I never heard this and it does pose fascinating questions. I was always interested in chemical ecology. We really don't know what organisms evolved with, and what they need to be able to detect in order to survive and reproduce. Just started thinking, oop, there are a lot of other things they could be selecting for. How you challenge me.

Well, yes, they do make a buzzing sound when they are in the nest! I remember Al Shinn with a tape recorder, trying to capture it.

Dackeroo-

I sat here and came up with a half dozen experiments and measurements that would be really fun to do along these lines. How much is actually known about particle size choice for these wasps? We have a bunch of both types around the house. I see the black and blue ones all the time, but rarely (if ever?) see the blob building yellow and blacks. Do the yellow and blacks make noise when they are daubing?
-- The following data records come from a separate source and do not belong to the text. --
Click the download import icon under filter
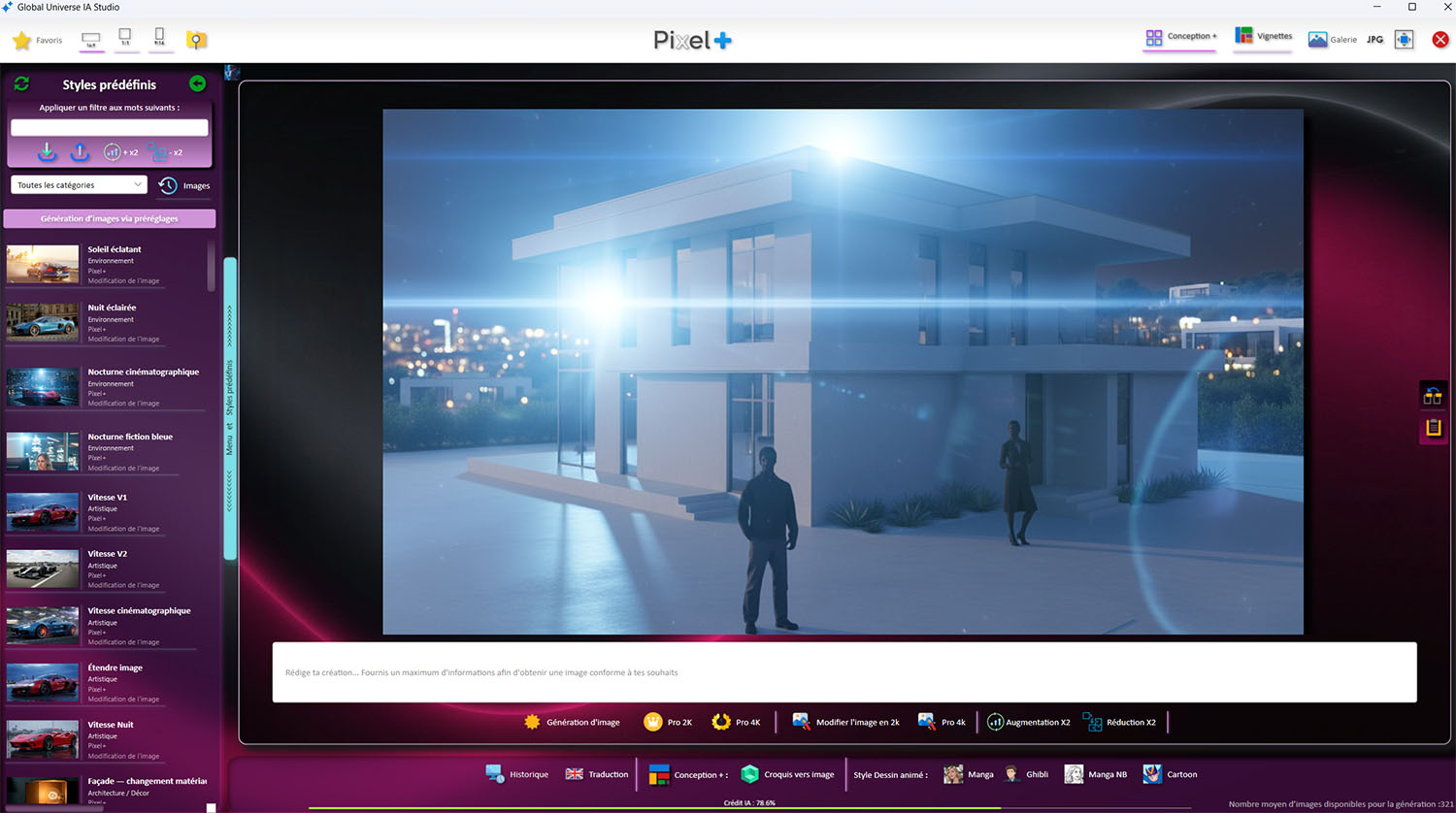 (47, 152)
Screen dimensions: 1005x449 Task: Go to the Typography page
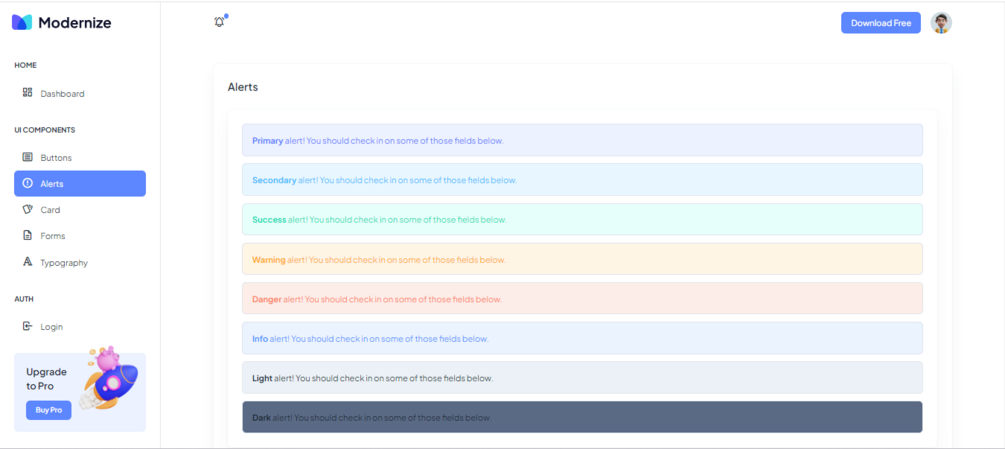click(80, 263)
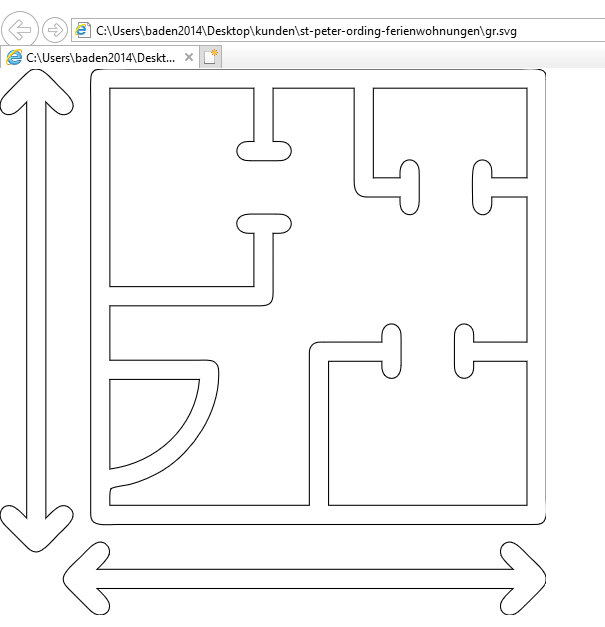Image resolution: width=605 pixels, height=627 pixels.
Task: Click the browser Back arrow button
Action: tap(22, 30)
Incidentally, I think "The Dirt Daubers" would be a great name for a musical group!

Cheers,
Mac

Dac, that's a MARVELOUS story about the finicky mud daubers...I'm filing that away for my next Entomolgy course. If you ever feel like writing another non-fiction book, I think "Oak Ridge Days" would be a great read.

Seems to me that the social Hymenoptera (mud daubers, yes, but especially ANTS)have been the dominant animals on Earth for most of the Cenozoic. We've given them a run for their money in the last few centuries, but I'm wondering if their subordination is only temporary, in the big scheme of things!

I've never seen the blob nests that I was aware of what they were, but I started cleaning the tube type from the walls under my screened in porch yesterday. Fascinating information.

My older brother & sister never forgot being spanked for letting me, "the baby," EAT a dirt dauber nest when we were playing on the porch. The pipe organ type are common here, so I hold to the belief that my taste is as discriminating as the black-and-blue dauber. ...yumyum, and crunchy, too...

Oh my heavens, that is so cool! Absolutely fascinating. Dac, you never cease to amaze me with your tidbits of information.